Singapore, the lungs of Southeast Asia

Minh Do
2 min readFeb 13, 2016

This year, I’m taking everything I learned from helping the ecosystem in Vietnam, humbling myself, unlearning, relearning, and applying it all to helping Singapore’s startup ecosystem.

In my 8 months in Singapore, I’ve learned a lot about how this ecosystem works. The financial strength and government backing of the country is almost like an endless fuel that keeps the startups and investors charging. At the same time, the small size of the market and the lack of a large pool of technical talent limit the country and force it to go outwards across the region and world for potential business and partnerships. And yet, the population is highly educated, rich, and strategic. It just sometimes lacks that edge that the States has (more on this another time).

I think that’s why Vertex is such a unique place to be. The venture capital fund, although not well known, has been around for over 20 years. But we’ve invested in everything from Facebook to Quora to Waze to Grab to Reebonz. That’s across many years and many funds.
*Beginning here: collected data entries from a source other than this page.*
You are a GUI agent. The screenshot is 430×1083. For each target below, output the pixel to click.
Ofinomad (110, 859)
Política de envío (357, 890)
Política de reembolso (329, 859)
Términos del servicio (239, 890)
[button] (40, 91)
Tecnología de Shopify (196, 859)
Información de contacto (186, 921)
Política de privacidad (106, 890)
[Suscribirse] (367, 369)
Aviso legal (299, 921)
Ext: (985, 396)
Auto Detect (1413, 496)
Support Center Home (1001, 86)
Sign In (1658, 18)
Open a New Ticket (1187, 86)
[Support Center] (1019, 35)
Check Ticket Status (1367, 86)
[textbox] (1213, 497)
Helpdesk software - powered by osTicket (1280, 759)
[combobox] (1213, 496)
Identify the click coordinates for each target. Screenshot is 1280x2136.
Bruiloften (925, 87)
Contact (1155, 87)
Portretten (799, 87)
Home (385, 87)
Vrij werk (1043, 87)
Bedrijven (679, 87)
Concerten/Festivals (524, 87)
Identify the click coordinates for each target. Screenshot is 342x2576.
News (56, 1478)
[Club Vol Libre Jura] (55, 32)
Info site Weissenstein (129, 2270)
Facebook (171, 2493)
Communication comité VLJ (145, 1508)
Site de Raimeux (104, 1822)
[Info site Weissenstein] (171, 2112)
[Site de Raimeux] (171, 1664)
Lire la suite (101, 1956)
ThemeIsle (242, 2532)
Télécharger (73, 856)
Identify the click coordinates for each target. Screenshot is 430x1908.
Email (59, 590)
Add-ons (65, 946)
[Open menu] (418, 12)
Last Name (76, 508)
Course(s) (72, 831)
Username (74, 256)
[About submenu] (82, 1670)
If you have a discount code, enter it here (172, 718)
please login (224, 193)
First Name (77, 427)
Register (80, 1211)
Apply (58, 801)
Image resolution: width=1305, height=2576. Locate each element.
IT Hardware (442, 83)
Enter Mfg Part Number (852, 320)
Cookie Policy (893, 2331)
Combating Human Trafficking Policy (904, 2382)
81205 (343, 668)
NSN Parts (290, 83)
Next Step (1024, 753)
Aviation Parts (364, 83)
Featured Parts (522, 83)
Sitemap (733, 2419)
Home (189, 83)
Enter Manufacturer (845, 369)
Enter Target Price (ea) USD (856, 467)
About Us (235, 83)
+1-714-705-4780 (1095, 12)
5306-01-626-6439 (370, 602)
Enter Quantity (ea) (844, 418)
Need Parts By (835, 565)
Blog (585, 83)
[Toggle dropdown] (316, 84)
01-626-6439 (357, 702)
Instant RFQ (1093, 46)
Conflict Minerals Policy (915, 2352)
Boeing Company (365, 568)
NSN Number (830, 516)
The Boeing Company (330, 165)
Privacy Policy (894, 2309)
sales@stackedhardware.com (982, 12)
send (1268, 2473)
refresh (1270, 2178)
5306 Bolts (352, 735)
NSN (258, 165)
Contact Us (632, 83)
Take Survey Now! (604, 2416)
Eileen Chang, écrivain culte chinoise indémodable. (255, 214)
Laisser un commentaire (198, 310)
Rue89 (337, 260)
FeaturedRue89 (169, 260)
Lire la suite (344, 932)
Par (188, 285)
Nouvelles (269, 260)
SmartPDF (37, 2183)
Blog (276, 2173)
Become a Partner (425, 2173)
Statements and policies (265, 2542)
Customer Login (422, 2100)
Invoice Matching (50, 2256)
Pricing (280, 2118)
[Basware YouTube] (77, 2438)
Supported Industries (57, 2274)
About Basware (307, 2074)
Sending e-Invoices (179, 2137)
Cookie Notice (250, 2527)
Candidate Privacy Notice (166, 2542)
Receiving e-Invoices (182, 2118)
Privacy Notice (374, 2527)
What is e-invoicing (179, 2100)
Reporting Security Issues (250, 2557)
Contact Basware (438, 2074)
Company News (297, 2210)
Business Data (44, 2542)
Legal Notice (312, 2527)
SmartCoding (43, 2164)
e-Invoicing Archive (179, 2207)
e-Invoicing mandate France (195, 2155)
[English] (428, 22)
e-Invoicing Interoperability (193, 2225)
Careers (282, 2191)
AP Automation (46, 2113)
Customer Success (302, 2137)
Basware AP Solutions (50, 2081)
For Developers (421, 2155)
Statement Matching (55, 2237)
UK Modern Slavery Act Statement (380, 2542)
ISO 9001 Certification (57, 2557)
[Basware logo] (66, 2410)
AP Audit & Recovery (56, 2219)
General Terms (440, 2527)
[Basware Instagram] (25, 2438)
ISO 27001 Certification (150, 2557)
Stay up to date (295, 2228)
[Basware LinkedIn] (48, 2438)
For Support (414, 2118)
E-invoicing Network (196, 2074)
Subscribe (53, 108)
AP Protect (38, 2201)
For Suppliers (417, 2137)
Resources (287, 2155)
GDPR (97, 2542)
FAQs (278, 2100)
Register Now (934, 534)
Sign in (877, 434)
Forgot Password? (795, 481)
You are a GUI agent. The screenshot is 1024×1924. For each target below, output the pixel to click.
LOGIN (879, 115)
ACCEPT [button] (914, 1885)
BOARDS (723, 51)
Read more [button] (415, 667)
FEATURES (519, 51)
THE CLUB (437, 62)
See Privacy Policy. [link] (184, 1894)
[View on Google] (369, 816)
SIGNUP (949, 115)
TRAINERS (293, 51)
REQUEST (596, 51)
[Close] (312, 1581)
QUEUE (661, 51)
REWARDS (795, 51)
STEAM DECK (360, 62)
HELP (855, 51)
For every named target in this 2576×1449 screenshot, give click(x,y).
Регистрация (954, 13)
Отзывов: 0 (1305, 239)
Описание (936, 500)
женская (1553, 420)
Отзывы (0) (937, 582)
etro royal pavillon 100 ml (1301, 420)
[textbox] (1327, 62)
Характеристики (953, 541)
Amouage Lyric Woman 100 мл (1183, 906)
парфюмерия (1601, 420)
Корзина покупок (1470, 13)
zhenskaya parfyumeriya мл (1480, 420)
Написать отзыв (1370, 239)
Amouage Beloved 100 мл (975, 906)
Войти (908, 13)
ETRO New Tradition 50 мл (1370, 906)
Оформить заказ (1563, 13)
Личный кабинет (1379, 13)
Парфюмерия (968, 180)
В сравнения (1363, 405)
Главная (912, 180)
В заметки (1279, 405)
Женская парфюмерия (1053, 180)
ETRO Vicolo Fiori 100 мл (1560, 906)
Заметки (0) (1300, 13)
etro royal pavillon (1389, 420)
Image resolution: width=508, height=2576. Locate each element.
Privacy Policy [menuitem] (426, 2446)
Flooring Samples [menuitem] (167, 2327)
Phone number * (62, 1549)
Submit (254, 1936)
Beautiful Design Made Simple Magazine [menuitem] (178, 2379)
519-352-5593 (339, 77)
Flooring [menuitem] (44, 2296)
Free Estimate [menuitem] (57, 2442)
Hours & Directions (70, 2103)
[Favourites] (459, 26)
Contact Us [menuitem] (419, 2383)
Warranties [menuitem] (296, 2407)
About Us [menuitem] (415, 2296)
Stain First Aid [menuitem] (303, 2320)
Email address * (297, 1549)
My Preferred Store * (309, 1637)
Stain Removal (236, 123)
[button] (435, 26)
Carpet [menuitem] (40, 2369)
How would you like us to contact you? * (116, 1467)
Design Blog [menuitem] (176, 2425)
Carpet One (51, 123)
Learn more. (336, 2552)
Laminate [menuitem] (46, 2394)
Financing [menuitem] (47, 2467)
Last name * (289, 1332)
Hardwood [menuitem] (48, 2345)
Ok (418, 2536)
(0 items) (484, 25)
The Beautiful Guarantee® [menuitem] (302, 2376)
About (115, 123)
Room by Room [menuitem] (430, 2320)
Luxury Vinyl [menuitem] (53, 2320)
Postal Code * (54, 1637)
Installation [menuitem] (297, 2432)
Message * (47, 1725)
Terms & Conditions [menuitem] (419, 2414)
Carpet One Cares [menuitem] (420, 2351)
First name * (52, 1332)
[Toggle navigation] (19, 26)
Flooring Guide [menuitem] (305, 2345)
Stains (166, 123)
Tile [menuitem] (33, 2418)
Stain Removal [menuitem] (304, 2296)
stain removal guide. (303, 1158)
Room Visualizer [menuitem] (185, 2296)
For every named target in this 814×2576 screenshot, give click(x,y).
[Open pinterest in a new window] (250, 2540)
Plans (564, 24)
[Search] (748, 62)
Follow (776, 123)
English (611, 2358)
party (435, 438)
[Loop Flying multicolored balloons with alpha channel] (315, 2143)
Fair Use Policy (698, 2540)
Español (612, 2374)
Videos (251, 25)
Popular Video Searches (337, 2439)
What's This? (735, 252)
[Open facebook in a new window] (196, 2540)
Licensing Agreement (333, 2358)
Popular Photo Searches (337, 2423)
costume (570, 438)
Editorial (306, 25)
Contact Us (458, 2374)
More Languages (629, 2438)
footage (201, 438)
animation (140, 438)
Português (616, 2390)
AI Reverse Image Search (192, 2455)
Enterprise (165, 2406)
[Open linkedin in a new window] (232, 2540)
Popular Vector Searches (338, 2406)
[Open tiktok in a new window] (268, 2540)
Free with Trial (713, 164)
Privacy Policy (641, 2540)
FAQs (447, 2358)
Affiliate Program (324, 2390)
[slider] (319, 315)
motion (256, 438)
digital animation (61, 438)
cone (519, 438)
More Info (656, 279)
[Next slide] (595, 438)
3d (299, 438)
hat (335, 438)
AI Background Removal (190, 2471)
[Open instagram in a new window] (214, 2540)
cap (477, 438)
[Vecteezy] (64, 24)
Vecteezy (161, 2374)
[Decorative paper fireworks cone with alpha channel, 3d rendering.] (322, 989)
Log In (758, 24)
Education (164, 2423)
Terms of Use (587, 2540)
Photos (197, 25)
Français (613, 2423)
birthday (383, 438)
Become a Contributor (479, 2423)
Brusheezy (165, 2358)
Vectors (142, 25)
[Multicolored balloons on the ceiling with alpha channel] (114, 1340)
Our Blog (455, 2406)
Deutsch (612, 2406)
Vertex has seen Singapore evolve from a fledgling industry-heavy city-state to an aspiring innovator and by far the most developed country in the region. Vertex is a lesson in Singapore as an international hub.

But why don’t I think Singapore the heart of Southeast Asia? Well, first of all, I don’t think Southeast Asia has a heart, in that sense. The region is simply too diverse. Each country has its own culture, religion, government, and stage of growth that it’s hard to argue that Singapore is really representative of the region. And yet, Singapore’s fate is so intertwined with the region that I’d have to give it lung status. The lungs breath air into the region with its money and connections to the outside world. If you want to get investment, it’s easiest to set up an entity in Singapore. If you want to bring your large tech corporation (Facebook, Google, Airbnb, Uber, etc.) than you better headquarter up in Singapore. Sounds like a lung to me.

That means the challenges and opportunities in building up these lungs are at a different stage than Vietnam (which is more of a liver, hehe). Singapore must optimize and self-reflect on what it has while stretching its arms across a sub-continent that is changing faster than it is.